### PROVIDED RECORDS
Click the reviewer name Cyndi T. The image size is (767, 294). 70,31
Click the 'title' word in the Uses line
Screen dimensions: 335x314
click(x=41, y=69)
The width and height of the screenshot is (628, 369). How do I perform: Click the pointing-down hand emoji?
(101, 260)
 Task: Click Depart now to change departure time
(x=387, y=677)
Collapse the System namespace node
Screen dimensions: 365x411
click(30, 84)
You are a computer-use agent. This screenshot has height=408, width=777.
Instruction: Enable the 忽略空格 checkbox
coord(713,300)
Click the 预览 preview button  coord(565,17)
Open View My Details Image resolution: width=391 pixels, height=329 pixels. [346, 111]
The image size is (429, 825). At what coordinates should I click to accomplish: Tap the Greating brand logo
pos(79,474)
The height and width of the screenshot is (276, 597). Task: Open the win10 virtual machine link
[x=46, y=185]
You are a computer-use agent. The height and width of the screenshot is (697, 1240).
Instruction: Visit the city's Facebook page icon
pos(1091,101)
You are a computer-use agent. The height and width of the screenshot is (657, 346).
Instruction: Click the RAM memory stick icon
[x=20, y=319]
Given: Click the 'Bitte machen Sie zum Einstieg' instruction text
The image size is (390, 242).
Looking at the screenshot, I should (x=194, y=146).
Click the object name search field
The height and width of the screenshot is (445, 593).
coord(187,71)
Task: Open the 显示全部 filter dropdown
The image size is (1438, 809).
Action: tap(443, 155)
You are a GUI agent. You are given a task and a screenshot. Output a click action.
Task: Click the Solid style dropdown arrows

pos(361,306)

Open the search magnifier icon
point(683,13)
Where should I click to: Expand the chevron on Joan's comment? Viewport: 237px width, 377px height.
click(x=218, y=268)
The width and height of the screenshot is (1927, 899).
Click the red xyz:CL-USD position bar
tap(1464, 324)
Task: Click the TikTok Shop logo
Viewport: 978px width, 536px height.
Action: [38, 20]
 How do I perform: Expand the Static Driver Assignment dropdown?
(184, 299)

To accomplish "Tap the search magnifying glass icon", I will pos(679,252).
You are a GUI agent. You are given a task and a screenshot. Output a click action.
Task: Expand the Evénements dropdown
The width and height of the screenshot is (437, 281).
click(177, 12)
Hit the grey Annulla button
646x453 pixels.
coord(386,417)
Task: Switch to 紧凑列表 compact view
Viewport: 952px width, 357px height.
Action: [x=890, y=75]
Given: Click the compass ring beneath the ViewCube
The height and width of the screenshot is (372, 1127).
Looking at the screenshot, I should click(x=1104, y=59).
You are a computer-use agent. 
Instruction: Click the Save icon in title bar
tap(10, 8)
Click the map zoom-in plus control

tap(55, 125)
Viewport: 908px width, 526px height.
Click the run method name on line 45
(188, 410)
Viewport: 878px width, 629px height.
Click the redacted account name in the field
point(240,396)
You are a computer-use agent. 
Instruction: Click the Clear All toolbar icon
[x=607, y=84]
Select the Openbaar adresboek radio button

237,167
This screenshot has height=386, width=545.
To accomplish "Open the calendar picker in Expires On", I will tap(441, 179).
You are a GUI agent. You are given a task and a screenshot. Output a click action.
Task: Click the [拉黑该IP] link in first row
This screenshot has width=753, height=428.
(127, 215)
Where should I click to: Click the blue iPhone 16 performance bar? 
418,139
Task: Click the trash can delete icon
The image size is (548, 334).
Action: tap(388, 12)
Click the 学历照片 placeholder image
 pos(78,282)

### WHAT TO DO
Each entry above should be retyped exactly, with nothing missed.

### YOUR RESPONSE
Click the reviewer name Cyndi T. The image size is (767, 294). 70,31
Click the 'title' word in the Uses line
Screen dimensions: 335x314
click(x=41, y=69)
The width and height of the screenshot is (628, 369). How do I perform: Click the pointing-down hand emoji?
(101, 260)
 Task: Click Depart now to change departure time
(x=387, y=677)
Collapse the System namespace node
Screen dimensions: 365x411
click(30, 84)
You are a computer-use agent. This screenshot has height=408, width=777.
Instruction: Enable the 忽略空格 checkbox
coord(713,300)
Click the 预览 preview button  coord(565,17)
Open View My Details Image resolution: width=391 pixels, height=329 pixels. [346, 111]
The image size is (429, 825). At what coordinates should I click to accomplish: Tap the Greating brand logo
pos(79,474)
The height and width of the screenshot is (276, 597). Task: Open the win10 virtual machine link
[x=46, y=185]
You are a computer-use agent. The height and width of the screenshot is (697, 1240).
Instruction: Visit the city's Facebook page icon
pos(1091,101)
You are a computer-use agent. The height and width of the screenshot is (657, 346).
Instruction: Click the RAM memory stick icon
[x=20, y=319]
Given: Click the 'Bitte machen Sie zum Einstieg' instruction text
The image size is (390, 242).
Looking at the screenshot, I should (x=194, y=146).
Click the object name search field
The height and width of the screenshot is (445, 593).
coord(187,71)
Task: Open the 显示全部 filter dropdown
The image size is (1438, 809).
Action: tap(443, 155)
You are a GUI agent. You are given a task and a screenshot. Output a click action.
Task: Click the Solid style dropdown arrows

pos(361,306)

Open the search magnifier icon
point(683,13)
Where should I click to: Expand the chevron on Joan's comment? Viewport: 237px width, 377px height.
click(x=218, y=268)
The width and height of the screenshot is (1927, 899).
Click the red xyz:CL-USD position bar
tap(1464, 324)
Task: Click the TikTok Shop logo
Viewport: 978px width, 536px height.
Action: [38, 20]
 How do I perform: Expand the Static Driver Assignment dropdown?
(184, 299)

To accomplish "Tap the search magnifying glass icon", I will pos(679,252).
You are a GUI agent. You are given a task and a screenshot. Output a click action.
Task: Expand the Evénements dropdown
The width and height of the screenshot is (437, 281).
click(177, 12)
Hit the grey Annulla button
646x453 pixels.
coord(386,417)
Task: Switch to 紧凑列表 compact view
Viewport: 952px width, 357px height.
Action: [x=890, y=75]
Given: Click the compass ring beneath the ViewCube
The height and width of the screenshot is (372, 1127).
Looking at the screenshot, I should click(x=1104, y=59).
You are a computer-use agent. 
Instruction: Click the Save icon in title bar
tap(10, 8)
Click the map zoom-in plus control

tap(55, 125)
Viewport: 908px width, 526px height.
Click the run method name on line 45
(188, 410)
Viewport: 878px width, 629px height.
Click the redacted account name in the field
point(240,396)
You are a computer-use agent. 
Instruction: Click the Clear All toolbar icon
[x=607, y=84]
Select the Openbaar adresboek radio button

237,167
This screenshot has height=386, width=545.
To accomplish "Open the calendar picker in Expires On", I will tap(441, 179).
You are a GUI agent. You are given a task and a screenshot. Output a click action.
Task: Click the [拉黑该IP] link in first row
This screenshot has width=753, height=428.
(127, 215)
Where should I click to: Click the blue iPhone 16 performance bar? 
418,139
Task: Click the trash can delete icon
The image size is (548, 334).
Action: tap(388, 12)
Click the 学历照片 placeholder image
 pos(78,282)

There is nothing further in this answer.